[Collected data]
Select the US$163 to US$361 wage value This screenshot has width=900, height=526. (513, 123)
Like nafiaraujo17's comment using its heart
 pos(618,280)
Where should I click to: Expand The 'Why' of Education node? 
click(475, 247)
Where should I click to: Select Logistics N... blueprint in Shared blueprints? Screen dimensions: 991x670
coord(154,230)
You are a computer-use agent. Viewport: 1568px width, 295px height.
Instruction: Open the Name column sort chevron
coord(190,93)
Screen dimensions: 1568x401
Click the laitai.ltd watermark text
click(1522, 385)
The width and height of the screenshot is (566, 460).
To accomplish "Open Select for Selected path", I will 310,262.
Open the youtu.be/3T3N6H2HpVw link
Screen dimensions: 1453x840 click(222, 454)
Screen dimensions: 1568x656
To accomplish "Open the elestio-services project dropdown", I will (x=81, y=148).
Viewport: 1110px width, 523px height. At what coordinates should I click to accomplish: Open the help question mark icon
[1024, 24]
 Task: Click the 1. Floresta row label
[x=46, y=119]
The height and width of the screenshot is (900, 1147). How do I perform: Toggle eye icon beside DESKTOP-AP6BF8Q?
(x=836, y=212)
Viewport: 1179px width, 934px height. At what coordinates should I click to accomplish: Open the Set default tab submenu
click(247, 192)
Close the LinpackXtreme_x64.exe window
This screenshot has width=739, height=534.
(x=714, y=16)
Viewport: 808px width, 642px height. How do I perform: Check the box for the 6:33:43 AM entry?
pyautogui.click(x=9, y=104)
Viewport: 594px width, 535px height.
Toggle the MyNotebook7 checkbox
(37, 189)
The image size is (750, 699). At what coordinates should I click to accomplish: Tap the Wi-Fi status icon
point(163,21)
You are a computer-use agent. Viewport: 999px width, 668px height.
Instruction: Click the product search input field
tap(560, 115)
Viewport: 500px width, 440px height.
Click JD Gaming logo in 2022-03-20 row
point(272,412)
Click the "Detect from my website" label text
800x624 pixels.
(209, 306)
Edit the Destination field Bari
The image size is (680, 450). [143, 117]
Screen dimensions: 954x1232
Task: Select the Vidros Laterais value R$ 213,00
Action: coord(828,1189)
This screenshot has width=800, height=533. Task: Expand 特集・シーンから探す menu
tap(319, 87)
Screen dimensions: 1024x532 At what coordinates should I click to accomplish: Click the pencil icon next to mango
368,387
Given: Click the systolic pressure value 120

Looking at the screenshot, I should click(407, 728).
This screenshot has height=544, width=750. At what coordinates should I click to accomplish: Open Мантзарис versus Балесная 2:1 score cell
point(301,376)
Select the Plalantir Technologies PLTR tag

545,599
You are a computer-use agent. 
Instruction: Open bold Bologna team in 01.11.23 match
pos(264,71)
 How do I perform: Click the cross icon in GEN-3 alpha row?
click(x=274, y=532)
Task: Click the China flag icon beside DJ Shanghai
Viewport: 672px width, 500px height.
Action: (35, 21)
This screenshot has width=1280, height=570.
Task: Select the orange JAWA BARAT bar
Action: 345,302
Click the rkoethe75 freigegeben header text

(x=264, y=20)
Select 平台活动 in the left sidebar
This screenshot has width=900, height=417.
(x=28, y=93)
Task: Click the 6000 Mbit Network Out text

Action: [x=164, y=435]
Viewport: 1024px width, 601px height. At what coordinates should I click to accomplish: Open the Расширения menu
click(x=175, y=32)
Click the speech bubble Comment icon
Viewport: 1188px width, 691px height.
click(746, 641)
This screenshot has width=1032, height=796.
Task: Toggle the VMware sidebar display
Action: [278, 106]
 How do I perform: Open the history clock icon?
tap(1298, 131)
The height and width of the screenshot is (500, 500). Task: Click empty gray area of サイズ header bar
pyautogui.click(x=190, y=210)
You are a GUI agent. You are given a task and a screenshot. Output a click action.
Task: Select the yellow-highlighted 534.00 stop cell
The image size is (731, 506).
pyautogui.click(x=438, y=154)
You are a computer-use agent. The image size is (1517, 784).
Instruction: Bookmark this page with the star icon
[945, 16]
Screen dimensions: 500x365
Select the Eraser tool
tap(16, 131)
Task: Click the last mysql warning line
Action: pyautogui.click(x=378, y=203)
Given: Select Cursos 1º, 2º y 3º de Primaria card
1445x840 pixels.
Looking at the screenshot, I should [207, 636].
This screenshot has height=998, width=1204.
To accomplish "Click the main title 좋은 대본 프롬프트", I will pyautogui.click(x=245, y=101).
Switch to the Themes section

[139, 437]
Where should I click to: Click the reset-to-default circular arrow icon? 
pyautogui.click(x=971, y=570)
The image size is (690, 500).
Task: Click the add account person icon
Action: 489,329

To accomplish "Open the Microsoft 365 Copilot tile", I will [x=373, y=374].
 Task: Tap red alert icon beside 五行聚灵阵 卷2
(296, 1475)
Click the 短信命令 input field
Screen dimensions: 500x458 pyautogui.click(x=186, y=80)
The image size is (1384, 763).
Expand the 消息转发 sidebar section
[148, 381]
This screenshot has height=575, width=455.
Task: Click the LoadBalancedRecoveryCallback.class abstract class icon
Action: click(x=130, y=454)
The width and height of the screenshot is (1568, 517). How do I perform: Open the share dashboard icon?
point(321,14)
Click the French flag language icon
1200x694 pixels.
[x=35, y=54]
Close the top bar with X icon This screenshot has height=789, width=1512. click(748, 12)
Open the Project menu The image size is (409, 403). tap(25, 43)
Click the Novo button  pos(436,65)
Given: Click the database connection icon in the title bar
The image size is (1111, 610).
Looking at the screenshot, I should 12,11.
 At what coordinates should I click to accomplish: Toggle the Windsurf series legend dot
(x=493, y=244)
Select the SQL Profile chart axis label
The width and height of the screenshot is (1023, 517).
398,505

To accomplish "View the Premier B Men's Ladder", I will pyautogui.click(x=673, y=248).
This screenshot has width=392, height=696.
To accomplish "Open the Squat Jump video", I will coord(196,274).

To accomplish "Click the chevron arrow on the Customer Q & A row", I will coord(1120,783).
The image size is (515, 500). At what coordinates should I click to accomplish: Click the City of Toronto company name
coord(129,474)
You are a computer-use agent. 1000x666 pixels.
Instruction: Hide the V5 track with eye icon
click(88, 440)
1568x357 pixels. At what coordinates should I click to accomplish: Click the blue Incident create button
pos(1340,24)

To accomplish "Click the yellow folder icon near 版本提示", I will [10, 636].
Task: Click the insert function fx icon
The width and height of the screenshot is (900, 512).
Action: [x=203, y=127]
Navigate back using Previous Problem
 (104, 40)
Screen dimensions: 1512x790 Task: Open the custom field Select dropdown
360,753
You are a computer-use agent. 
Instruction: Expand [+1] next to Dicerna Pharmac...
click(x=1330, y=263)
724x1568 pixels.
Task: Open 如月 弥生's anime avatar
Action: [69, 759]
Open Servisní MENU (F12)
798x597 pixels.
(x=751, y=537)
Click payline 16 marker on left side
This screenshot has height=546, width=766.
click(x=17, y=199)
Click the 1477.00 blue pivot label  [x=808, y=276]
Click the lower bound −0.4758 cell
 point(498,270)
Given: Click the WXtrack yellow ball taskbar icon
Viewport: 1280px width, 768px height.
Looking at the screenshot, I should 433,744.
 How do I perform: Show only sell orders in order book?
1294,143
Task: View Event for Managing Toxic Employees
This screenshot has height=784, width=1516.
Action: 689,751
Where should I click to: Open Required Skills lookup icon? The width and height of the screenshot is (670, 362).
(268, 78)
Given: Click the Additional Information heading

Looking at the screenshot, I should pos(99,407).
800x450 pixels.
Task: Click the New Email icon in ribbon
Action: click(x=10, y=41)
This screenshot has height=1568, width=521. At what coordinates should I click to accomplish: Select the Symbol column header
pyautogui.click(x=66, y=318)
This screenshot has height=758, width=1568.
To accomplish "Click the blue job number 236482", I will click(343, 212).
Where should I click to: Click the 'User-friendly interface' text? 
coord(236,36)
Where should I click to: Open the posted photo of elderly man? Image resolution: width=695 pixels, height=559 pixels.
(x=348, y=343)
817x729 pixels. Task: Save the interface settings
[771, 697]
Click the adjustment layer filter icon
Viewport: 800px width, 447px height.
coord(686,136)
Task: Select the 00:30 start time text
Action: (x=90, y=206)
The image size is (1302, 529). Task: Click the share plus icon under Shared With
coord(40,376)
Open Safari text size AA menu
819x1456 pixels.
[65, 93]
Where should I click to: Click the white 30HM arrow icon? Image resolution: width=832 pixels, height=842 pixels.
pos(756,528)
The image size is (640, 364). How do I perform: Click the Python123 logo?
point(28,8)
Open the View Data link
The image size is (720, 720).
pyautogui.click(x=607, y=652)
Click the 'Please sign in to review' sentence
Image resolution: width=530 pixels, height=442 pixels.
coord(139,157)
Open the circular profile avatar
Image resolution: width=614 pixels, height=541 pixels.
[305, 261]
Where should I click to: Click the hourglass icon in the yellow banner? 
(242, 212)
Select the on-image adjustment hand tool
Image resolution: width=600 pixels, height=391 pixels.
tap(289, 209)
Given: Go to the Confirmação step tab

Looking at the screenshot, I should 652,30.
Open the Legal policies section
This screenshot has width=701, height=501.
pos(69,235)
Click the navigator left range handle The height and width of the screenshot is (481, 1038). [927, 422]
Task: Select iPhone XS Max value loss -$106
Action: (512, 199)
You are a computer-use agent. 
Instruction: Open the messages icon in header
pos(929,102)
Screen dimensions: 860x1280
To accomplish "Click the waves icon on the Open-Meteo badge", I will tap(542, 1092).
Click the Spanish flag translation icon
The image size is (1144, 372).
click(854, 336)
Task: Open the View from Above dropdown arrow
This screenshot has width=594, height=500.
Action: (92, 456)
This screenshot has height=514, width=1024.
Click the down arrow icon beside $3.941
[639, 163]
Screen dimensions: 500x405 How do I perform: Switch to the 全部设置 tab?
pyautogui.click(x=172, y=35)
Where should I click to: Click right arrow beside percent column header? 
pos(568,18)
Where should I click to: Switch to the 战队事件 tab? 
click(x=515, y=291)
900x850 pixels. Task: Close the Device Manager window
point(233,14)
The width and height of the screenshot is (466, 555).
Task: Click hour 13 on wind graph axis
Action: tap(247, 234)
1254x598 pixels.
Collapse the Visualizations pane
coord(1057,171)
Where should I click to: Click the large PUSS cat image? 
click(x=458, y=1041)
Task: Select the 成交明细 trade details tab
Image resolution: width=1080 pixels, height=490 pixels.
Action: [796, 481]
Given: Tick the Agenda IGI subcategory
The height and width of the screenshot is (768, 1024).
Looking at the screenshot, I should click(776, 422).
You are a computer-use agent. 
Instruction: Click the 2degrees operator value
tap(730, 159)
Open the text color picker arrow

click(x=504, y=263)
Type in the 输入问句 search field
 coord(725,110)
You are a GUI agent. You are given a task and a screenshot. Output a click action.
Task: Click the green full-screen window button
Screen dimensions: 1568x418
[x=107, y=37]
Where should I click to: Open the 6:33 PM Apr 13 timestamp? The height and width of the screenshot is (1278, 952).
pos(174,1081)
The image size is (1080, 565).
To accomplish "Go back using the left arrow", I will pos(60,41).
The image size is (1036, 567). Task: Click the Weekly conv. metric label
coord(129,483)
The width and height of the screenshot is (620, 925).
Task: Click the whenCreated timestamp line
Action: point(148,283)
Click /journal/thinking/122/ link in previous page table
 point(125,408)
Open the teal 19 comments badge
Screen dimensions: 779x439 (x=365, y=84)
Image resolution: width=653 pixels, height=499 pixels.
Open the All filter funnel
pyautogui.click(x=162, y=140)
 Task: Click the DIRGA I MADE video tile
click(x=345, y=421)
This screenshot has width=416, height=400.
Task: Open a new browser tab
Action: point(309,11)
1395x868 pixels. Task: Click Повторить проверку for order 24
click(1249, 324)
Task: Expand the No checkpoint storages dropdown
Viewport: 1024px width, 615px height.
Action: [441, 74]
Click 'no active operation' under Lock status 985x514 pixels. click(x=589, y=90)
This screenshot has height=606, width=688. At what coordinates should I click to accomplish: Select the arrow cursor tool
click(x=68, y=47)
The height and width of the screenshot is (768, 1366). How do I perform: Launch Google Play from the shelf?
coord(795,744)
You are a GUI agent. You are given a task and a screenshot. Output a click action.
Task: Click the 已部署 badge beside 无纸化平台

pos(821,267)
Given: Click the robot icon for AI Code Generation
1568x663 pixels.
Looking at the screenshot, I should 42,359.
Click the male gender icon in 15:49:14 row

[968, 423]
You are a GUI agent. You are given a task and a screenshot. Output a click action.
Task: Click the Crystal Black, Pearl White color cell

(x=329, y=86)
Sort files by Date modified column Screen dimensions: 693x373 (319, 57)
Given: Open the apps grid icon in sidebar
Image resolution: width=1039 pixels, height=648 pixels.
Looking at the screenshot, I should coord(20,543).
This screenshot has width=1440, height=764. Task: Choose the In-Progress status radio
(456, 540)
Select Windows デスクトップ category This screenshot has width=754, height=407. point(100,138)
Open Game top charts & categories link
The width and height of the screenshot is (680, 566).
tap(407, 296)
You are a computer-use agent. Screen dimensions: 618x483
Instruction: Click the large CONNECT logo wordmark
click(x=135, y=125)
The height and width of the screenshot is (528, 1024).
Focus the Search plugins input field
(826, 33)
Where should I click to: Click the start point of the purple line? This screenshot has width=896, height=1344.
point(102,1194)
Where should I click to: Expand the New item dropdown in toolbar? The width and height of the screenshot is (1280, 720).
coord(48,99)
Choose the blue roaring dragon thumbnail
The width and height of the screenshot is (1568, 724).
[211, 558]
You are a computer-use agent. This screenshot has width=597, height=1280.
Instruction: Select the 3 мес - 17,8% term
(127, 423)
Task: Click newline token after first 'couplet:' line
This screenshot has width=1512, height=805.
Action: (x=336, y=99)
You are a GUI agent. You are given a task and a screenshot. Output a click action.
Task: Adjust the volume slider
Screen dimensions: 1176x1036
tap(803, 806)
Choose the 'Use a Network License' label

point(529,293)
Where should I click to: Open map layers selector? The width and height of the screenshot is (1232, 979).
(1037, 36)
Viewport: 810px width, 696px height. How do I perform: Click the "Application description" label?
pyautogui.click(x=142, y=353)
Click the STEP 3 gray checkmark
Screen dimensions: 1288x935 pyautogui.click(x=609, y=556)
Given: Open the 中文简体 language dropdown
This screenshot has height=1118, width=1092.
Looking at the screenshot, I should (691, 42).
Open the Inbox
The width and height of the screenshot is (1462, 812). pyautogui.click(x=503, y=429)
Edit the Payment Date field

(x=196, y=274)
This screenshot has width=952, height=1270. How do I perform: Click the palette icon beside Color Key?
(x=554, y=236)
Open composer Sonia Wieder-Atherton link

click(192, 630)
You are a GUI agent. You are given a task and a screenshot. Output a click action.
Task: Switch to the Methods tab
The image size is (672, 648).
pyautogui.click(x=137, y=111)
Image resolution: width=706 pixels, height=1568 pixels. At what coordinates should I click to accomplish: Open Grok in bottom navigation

» WHAT YOU ARE ASKED TO DO: Wherever the word "language" occurs in the data, copy that whole line.

» REPLY:
Click the French flag language icon
Given: Open the 中文简体 language dropdown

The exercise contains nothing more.